What is required:
Return all lines of the records that contain the word "will".

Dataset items
────────────────────

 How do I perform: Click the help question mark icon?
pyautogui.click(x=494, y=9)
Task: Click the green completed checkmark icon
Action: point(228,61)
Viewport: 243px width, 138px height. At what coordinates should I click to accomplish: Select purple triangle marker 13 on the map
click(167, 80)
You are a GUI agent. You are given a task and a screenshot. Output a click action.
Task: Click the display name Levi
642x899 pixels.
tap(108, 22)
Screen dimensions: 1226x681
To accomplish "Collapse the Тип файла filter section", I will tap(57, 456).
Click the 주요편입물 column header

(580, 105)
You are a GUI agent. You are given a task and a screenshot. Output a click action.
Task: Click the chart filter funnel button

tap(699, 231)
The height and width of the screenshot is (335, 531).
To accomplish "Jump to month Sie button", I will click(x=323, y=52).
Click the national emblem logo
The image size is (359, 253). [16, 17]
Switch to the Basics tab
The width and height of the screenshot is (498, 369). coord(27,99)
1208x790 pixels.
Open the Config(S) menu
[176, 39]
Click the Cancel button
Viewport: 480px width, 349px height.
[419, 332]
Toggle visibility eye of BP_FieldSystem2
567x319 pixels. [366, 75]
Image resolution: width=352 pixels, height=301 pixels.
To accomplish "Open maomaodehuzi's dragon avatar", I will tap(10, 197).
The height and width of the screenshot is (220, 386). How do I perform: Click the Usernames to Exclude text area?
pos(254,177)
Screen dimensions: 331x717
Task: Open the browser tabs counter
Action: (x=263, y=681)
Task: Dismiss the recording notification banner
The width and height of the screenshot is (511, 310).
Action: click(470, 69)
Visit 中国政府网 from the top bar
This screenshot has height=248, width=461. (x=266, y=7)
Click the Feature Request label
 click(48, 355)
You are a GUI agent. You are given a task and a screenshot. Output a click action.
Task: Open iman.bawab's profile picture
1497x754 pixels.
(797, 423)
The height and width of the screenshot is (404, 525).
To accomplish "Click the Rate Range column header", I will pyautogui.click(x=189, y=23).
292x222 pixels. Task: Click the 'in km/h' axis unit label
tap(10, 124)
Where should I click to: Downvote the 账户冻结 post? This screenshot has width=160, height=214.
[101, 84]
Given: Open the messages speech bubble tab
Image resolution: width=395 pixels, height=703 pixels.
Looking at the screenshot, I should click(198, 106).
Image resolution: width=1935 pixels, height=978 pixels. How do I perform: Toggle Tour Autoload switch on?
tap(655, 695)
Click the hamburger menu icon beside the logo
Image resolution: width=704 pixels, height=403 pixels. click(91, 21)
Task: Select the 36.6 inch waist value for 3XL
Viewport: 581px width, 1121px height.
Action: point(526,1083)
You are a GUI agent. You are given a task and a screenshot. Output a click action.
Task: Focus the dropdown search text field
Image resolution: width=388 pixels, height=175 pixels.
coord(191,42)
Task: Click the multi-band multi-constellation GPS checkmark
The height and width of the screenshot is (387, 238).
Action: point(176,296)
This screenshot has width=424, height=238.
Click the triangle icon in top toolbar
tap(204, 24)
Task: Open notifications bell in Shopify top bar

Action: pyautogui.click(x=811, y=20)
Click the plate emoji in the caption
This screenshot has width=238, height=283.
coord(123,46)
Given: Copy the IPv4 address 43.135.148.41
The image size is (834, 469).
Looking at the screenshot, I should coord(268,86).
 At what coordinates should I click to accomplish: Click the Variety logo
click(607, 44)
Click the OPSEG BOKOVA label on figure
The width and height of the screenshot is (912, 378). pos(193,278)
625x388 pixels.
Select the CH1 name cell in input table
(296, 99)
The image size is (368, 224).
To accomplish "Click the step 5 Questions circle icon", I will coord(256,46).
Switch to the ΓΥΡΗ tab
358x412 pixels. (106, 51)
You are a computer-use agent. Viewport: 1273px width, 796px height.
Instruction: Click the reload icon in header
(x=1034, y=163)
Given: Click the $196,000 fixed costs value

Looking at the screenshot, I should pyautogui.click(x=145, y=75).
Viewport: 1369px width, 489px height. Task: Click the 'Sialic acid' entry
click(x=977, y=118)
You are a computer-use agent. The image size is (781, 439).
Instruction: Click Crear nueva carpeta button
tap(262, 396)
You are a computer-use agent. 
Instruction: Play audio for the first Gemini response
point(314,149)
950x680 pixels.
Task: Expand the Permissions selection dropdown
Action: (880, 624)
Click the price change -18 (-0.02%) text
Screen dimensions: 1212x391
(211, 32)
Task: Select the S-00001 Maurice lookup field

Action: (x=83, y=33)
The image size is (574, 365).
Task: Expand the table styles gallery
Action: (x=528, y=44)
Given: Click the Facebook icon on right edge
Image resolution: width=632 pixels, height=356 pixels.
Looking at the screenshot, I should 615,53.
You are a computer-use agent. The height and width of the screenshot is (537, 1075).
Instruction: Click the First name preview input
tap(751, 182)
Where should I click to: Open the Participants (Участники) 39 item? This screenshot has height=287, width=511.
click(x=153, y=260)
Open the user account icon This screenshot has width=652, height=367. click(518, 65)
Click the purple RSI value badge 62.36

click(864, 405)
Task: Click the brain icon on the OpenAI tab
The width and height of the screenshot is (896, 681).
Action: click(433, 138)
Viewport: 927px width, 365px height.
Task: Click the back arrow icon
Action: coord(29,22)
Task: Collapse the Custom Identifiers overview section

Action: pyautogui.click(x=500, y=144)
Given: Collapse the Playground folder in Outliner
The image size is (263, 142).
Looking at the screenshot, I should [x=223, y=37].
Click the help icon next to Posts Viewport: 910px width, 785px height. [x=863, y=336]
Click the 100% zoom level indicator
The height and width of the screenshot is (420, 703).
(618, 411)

────────────────────

Exercise answer:
To accomplish "Collapse the Тип файла filter section", I will tap(57, 456).
To accomplish "Jump to month Sie button", I will click(x=323, y=52).
To accomplish "Open maomaodehuzi's dragon avatar", I will tap(10, 197).
To accomplish "Click the Rate Range column header", I will pyautogui.click(x=189, y=23).
To accomplish "Click the step 5 Questions circle icon", I will coord(256,46).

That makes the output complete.